Once upon a time, Ubaldo Jimenez was one of the top young pitchers in baseball. He made at least 33 starts in three straight seasons (2008-2010) for the Colorado Rockies, culminating in his breakout 2010 season (19-8, 2.88 ERA and a career-high 221.2 innings) that included the first no-hitter in Rockies’ history. But things went south in 2011, when he went 6-9 with a 4.46 ERA over 21 starts with Colorado, and they traded him to the Cleveland Indians in July of that year.
Things did not improve in Cleveland over the rest of 2011, as Jimenez posted a 5.10 ERA in 11 starts for the Indians (65.1 innings), and 2012 was not any better (9-17, 5.40 ERA in 31 starts-176.2 innings). That loss total was the highest in both leagues last year, and Jimenez also posted the worst K/9 (7.3) and BB/9 (4.8) rates of his career.
A new manager (Terry Francona) and pitching coach (Mickey Callaway) has revived Jimenez this season, and he is 12-9 with a 3.49 ERA, 9.1 K/9 and 4.2 BB/9 in 29 starts (162.2 innings) heading into his next scheduled start Thursday night against the Houston Astros. Jimenez has been particularly good down the stretch, with a 2.07 ERA over 12 starts since July 9 and just one earned run allowed in 21.1 innings (0.42 ERA) over three September starts, along with 22 strikeouts and just three walks so far this month.
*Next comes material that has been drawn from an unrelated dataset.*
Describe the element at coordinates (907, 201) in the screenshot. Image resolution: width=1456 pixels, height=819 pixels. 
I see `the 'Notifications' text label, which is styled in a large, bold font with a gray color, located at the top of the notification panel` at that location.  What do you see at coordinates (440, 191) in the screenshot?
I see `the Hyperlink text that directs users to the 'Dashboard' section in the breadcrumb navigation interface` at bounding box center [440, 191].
Jimenez signed a contract with the Rockies in 2009 that included an $8 million team option for next season, but he had the ability to void that option when he was traded to the Indians. So if he hits free agency at age 29 (30 on January 22), and that is a big “if” given his reported comfort level in Cleveland, multiple teams could have interest in Jimenez.
The Minnesota Twins have again struggled to put together a competent starting rotation this season, and an influx of talent is needed if the team has any chance of returning to playoff contention in 2014. Owner Jim Pohlad has said the decision to reduce the Twins’ payroll from the peak of around $100 million in recent years was a front office decision, and with only around $57 million on the books for next year it’s safe to say general manager Terry Ryan can spend as he sees fit this winter.
I don’t think Jimenez is No. 1 starter material at this point in his career, and his asking price relative to his market value will dictate a lot in terms of what teams show any interest in him. But the Twins need to have more than passing interest in any pitcher that can fill a spot in the top part of the starting rotation, and if Jimenez becomes available he fits that bill. As an added bonus for the Twins, signing Jimenez should not prevent them from adding another starting pitcher or two during the offseason.